Strafhaft

Unterkunftshäuser der Strafhaft, Flur, Gemeinschaftsraum, Unterkunftsgebäude U-Haft
Unterkunftshäuser der Strafhaft, Flur, Gemeinschaftsraum, Unterkunftsgebäude U-Haft

Der Vollzug der Jugendstrafe und der Freiheitsstrafe an jungen Erwachsenen in der Justizvollzugsanstalt Wiesbaden findet in vier Vollzugsabteilungen (20 bis 23) statt.

Zugang

§ 9 HessJStVollzG
(2) Der Förderbedarf wird in Diagnoseverfahren ermittelt. Die Untersuchungen erstrecken sich auf die Persönlichkeit, die Lebensverhältnisse, die Entwicklung der Straffälligkeit und Umstände der Straftat sowie alle sonstigen Umstände, deren Kenntnis für eine zielführende, erzieherisch ausgerichtete Vollzugsgestaltung und für die Eingliederung nach der Entlassung notwendig erscheint. ...

§ 10 HessJStVollzG
(1) Aufgrund der Untersuchungen und des festgestellten Förderbedarfs wird innerhalb der ersten vier Wochen nach der Aufnahme ein Förderplan erstellt.
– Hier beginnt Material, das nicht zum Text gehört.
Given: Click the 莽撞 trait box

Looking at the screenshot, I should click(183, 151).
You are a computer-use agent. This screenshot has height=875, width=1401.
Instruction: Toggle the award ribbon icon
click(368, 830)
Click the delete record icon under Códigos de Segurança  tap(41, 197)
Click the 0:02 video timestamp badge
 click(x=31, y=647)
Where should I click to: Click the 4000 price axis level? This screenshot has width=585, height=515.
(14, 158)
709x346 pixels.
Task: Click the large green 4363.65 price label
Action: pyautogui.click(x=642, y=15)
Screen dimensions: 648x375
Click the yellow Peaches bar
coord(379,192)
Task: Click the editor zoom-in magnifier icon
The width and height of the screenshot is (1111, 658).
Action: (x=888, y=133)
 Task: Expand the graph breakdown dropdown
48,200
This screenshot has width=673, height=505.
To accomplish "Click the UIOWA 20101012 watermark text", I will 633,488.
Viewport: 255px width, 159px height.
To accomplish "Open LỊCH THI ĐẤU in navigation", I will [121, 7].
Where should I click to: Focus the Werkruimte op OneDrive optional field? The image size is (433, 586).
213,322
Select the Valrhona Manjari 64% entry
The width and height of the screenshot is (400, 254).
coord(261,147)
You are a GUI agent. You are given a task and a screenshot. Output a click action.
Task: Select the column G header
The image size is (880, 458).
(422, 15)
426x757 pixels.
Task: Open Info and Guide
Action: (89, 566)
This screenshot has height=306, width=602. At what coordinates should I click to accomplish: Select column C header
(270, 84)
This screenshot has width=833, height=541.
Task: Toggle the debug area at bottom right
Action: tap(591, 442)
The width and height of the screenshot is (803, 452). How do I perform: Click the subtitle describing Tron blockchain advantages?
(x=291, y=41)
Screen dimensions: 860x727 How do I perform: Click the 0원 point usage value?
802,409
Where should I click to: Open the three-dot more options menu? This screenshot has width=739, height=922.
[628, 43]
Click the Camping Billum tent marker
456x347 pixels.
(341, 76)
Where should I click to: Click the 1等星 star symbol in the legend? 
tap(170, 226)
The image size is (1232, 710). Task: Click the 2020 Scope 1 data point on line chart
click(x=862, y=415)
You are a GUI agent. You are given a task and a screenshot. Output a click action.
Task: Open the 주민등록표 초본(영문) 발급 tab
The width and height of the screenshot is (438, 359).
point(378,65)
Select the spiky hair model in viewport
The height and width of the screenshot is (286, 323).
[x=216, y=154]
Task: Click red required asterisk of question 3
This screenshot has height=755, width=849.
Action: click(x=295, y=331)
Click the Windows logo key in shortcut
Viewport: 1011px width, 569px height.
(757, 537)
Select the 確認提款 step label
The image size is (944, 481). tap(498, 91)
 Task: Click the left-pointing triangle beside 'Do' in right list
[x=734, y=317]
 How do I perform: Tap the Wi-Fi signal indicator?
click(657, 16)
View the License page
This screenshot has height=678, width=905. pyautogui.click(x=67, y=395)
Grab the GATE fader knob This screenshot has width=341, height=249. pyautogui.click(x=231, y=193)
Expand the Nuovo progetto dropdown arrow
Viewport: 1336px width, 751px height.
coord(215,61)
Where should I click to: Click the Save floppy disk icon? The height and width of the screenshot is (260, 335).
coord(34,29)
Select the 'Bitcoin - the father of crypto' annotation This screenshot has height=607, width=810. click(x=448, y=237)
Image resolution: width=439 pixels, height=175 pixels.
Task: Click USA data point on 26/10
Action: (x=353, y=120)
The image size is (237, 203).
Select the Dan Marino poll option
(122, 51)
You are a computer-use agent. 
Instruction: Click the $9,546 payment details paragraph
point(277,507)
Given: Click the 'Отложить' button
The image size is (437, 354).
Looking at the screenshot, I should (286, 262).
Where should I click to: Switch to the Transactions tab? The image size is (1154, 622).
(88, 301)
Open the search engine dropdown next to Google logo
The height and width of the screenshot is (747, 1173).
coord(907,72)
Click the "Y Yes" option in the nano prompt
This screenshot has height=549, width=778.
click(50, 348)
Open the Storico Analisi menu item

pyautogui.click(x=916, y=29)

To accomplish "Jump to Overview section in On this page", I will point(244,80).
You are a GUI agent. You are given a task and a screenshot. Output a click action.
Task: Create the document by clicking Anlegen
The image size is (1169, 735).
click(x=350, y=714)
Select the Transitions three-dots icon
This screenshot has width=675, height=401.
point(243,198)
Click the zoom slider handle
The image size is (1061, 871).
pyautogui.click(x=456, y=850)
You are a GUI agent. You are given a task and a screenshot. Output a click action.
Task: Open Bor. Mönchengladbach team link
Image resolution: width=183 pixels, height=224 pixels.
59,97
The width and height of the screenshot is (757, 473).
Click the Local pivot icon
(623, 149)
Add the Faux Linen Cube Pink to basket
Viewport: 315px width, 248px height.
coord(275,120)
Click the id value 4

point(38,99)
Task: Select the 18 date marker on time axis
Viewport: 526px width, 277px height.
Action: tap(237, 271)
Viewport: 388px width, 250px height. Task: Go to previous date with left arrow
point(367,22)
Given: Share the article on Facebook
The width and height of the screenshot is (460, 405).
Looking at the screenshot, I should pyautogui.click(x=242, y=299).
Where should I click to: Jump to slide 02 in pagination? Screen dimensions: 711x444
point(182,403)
In der Zugangsphase (VA 20) wird für jeden Gefangenen gemäß. § 10 Hessisches Jugendstrafvollzugsgesetz (HessJStVollzG) in einem Zeitraum von vier Wochen ein Förderplan erstellt. Dem Förderplan geht eine eingehende Diagnostik (Zugangsuntersuchung) voraus, anhand derer die Stärken und Schwächen jedes einzelnen Gefangenen herausgearbeitet werden. Die Diagnostik erfolgt durch ein interdisziplinär besetztes Team (allgemeiner Vollzugsdienst, Sozialdienst, pädagogischer Dienst, psychologischer Dienst, Suchtberatung, Ausländerberatung). Aus den Erkenntnissen der Behandlungsuntersuchung wird der Förderplan gefertigt, der Angaben darüber enthält, wie die Schwächen des Gefangenen ausgeglichen und die Stärken genutzt und weiter gefördert werden können.

Strafhaftabteilung

§ 18 HessJStVollzG

(1) Die Gefangenen werden regelmäßig in Wohngruppen untergebracht, die entsprechend dem individuellen Entwicklungsstand und Förderbedarf zu bilden sind.
(3) In der Wohngruppe sollen insbesondere Werte, die ein sozialverträgliches Zusammenleben ermöglichen, gewaltfreie Konfliktlösungen, gegenseitige Toleranz und Verantwortung für den eigenen Lebensbereich vermittelt und eingeübt werden.
 

Die Unterkunftshäuser der Strafhaft erfüllen die baulichen Voraussetzungen für die Durchführung des in § 18 HessJStVollzG geforderten Wohngruppenvollzuges. Jedes Haus verfügt über sechs Wohngruppen mit bis zu 10 Haftplätzen. Die Gefangenen sind in Einzelhafträumen untergebracht.

Die Wohngruppe als soziales Trainingsfeld dient der Einübung sozialer Verhaltensweisen, da sich die Gefangenen miteinander auseinandersetzen und Probleme gemeinsam lösen müssen. Daneben werden in der Wohngruppe lebenspraktische Fähigkeiten wie z. B. putzen, kochen erlernt.

GemeinschaftsraumZur effizienten Förderung von Stärken und Bearbeitung von Schwächen der jungen Gefangenen wurden differenzierte Wohngruppen gebildet.

Die Unterteilung erfolgt nach

  • ausbildungsorientierten Aspekten
  • deliktsspezifischen Kriterien (bspw. Gefangene, die mit Gewaltdelikten auffällig geworden sind)
  • behandlungsspezifischen Kriterien (z. B. Gefangene mit Suchtproblemen)
§ 72 HessJStVollzG

(3) Das Personal muss für die erzieherische Gestaltung des Jugendstrafvollzugs persönlich geeignet und fachlich qualifiziert sein. …
(4) Die Bediensteten werden den Abteilungen und Wohngruppen sowie den Ausbildungs- und Arbeitsstätten zugeordnet. …
 

Jeder Wohngruppe ist ein festes Mitarbeiterteam zugeordnet, bestehend aus Mitarbeiterinnen und Mitarbeitern des allgemeinen Vollzugsdienstes und des Sozialdienstes. Gemeinsam werden in der Interaktion mit den Gefangenen Gruppenprozesse in Gang gesetzt, durch die sich die jungen Menschen entwickeln können.